Sunday, May 20, 2012

Explosion of Fun

My uncle, the youngest brother on my mom's side, came to visit last week. I asked my 7 year old how she would descibe Wendell's visit. She called it an explosion of fun--hence the title.  He came for my cousin's wedding and stayed until my mom's memorial.  If my mom is a firework, my uncle is dynamite. To announce his coming he left a message on our machine that went something like this...
GREAT NEWS!!! I get to come stay with you guys for a WHOLE WEEK!!!    How could that kind of enthusiasm not rub off on you?!  He did come and did stay for the whole week and it turned out to be a huge blessing to have him here.   With his movie-making magic and my photos we put together a DVD tribute of my mom's life.  He was able to color her life with the stories behind the photos. He is a master storyteller.
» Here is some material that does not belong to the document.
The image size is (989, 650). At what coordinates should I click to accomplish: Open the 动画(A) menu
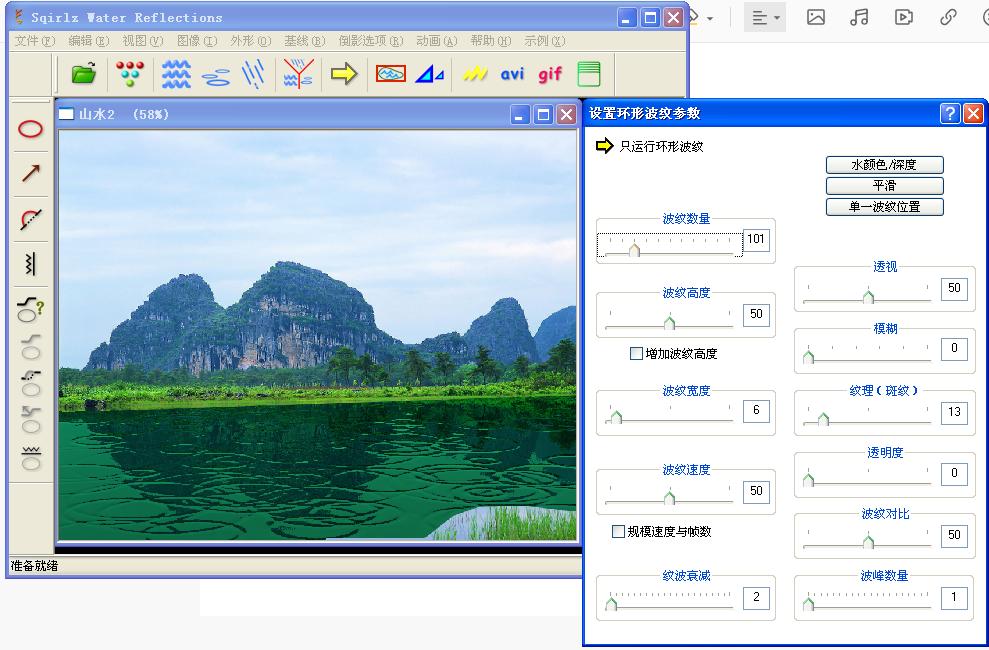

The first night he arrived was a whirlwind of fun. He brought each of the kids inflatable T-Rexes and water squirty toys. A water fight quickly ensued which I had to usher outside with Wendell dripping at the center of it. After dinner he announced that we must all go out for ice cream his treat. So off we went to the local creamery. He had all the kids surrounding him at the table licking their treats, laughing at his jokes, and staring in wonder at his riddles. Even kids that weren't ours came over to our table to join in the excitement.  At bedtime he told all the kids a gutsy version of David and Goliath. The story was puncuated with tickles and horsey rides on his knee. He is the cat in the hat.

He praised my homemaking skills, gushed about my amazing children, and laughed heartily at Brandon's good humor. He made me see that the grass really was greener on my side of the fence metaphorically speaking.  "There's nothing more important than family and you're doing a He** of a job!" Everyone needs an Uncle Wendell.
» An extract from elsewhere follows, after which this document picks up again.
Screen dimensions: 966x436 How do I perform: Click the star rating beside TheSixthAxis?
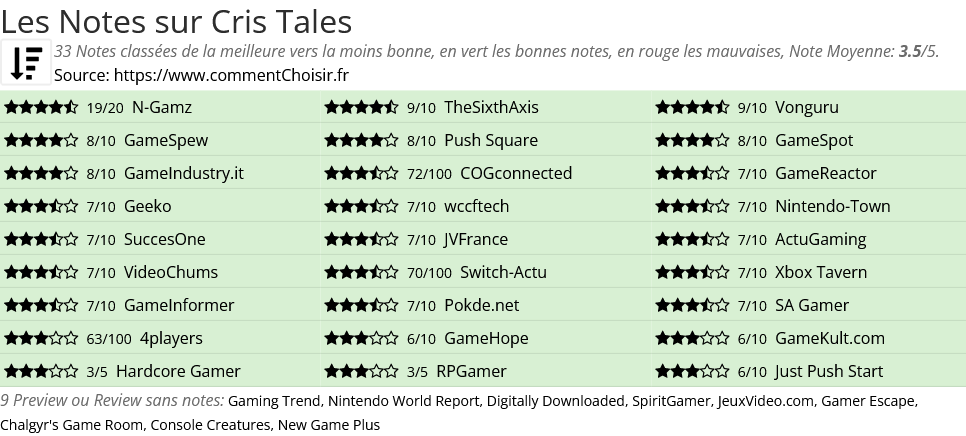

The neighborhood kids were fascinated by Uncle Wendell. I started calling him the Pied Piper because of the posse of kids he daily attracted. He loved having a fresh audience for his repertoire of jokes. He even made some up on the fly and the kids still laughed their heads off. He asked each of them their names and made them feel special by asking them about their lives.  When he heard that some of the kids were headed down to the canal he wanted to come too.
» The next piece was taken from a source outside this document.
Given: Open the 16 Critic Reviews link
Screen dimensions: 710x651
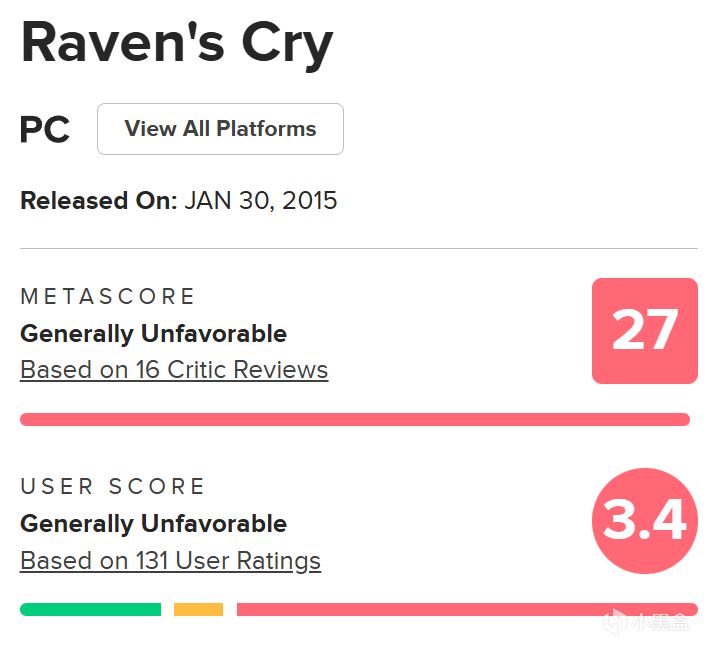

One day he spent the whole morning candidly telling me his entire life story-- the good and bad, no holds barred. How he suffered job loss, break-ups, lost his faith. How he put his life together, found true love, married and became a father, and how he owed that all to my mom who saved his life many years back by placing a timely phonecall that prevented him from taking his life. He told of his missionary adventures in South America, of sailing charter yachts to Hawaii and the Marshall Islands. He shared heart wrenching experiences of being a Red Cross volunteer in the guts of the San Francisco earthquake.

We took Adrie out of school and took the two youngest to the Indian museum and Cove Fort. An avid historian, Wendell gave the tour guides more info than they had to give.
He even came to my music practice. He put his video skills to work by recording us playing, each time shouting our praises, "You guys are FANTASTIC!!"  We played an Irish pub song and invited him to take the vocals. He's acknowledged he wasn't a singer but "what the heck,' he reasoned, "life is an adventure."  He was such a good sport and we had lot of fun that evening.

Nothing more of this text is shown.